Mycoplasma hyopneumoniae increases intracellular calcium release in porcine ciliated tracheal cells

We investigated the effects of intact pathogenic Mycoplasma hylopneumoniae, nonpathogenic M. hyopneumoniae, and Mycoplasma flocculare on intracellular free Ca2+ concentrations ([Ca2+](i)) in porcine ciliated tracheal epithelial cells. The ciliated epithelial cells had basal [Ca2+](i) of 103 +/- 3 nM (n = 217 cells).
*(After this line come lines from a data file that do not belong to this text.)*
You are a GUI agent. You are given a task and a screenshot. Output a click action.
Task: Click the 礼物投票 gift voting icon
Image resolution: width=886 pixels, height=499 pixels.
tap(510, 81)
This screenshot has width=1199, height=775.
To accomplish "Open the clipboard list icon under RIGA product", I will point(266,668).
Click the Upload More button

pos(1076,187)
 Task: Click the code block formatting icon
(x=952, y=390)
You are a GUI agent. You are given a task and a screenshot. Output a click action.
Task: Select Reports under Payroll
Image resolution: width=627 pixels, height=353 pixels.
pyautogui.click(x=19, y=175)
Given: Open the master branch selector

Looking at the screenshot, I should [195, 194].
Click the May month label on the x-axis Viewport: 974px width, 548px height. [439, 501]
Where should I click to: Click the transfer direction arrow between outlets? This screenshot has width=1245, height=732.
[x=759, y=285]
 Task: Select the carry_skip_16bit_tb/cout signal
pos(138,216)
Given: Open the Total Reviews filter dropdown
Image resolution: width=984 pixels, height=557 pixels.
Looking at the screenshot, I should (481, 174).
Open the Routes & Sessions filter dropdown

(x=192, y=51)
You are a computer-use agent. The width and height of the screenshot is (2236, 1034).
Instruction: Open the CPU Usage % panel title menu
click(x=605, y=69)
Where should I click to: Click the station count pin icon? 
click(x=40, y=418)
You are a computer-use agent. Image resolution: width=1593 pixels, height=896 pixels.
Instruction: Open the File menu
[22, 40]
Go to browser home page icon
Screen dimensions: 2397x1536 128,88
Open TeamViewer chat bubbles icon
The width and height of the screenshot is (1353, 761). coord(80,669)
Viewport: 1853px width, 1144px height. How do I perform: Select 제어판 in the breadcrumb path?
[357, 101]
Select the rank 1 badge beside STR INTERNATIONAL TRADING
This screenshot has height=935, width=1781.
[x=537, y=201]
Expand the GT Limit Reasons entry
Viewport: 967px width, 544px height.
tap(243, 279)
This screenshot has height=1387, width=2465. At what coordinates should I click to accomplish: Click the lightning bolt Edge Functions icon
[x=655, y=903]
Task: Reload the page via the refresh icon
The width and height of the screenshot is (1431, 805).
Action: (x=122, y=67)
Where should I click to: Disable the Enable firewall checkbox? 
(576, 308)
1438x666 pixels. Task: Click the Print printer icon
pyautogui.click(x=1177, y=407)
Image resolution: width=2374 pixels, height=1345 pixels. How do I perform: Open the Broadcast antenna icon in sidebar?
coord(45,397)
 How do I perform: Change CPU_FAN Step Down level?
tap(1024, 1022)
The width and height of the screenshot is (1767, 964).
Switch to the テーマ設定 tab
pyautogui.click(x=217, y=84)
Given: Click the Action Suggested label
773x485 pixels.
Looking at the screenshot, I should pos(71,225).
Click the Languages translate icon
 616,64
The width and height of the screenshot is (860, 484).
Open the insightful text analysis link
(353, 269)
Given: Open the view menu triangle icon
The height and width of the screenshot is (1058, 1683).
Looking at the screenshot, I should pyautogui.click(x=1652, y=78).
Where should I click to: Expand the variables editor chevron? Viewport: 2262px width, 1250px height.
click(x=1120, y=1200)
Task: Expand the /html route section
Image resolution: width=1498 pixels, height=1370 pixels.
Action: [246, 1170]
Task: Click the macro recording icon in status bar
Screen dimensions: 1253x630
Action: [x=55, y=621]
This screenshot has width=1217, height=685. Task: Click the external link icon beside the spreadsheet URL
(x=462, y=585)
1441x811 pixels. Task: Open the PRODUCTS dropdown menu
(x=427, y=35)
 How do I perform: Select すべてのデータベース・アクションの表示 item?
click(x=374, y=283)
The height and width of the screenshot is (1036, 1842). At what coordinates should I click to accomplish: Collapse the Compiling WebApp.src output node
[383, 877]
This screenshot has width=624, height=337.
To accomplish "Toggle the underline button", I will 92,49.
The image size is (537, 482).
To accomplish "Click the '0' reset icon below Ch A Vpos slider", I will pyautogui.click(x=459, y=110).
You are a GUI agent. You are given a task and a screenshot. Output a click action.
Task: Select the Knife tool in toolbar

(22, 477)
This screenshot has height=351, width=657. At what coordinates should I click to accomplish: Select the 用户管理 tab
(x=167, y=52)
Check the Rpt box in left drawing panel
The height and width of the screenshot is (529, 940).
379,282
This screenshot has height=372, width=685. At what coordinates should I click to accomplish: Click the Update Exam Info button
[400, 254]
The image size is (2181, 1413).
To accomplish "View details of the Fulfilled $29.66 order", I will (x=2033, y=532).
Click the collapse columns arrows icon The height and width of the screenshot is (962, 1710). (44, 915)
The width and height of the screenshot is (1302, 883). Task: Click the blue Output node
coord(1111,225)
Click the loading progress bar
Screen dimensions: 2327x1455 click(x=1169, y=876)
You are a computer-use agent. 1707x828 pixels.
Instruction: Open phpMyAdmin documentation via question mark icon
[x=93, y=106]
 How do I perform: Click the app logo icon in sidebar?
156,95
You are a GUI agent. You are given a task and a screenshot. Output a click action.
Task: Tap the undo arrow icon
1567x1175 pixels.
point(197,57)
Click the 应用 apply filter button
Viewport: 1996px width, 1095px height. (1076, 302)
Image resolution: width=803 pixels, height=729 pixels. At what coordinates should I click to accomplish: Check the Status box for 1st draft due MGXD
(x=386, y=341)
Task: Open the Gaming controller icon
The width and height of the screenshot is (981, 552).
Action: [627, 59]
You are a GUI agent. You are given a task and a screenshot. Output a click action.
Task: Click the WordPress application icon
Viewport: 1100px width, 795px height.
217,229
The [Ca2+](i) increased by 250 +/- 19 nM (n = 47 cells) from the basal level within 100 s of the addition of pathogenic M. hylopneumoniae strain 91-3 (300 mug/ml), and this increase lasted similar to 60 s. In contrast, nonpathogenic M. hyopneumoniae and M. flocculare at concentrations of 300 mug/ml failed to increase [Ca2+](i). In Ca2+-free medium, pathogenic M. hylopneumoniae still increased [Ca2+](i) in tracheal cells. Pretreatment with thapsigargin (1 muM for 30 min), which depleted the Ca2+ store in the endoplasmic reticulum, abolished the effect of M. hyoneumoniae. Pretreatment with pertussis toxin (100 ng/ml for 3 h) or U-73122 (2 muM for 100 s), an inhibitor of phospholipase C, also abolished the effect of M. hyopneumoniae. The administration of mastoparan 7, an activator of pertussis toxin-sensitive proteins G(i) and G(o), increased [Ca2+](i) in ciliated tracheal cells. These results suggest that pathogenic M. hylopneumoniae activates receptors that are coupled to G(i) or G(o), which in turn activates a phospholipase C pathway, thereby releasing Ca2+ from the endoplasmic reticulum. Thus, an increase in Ca2+ may serve as a signal for the pathogenesis of M. hyopneumoniae.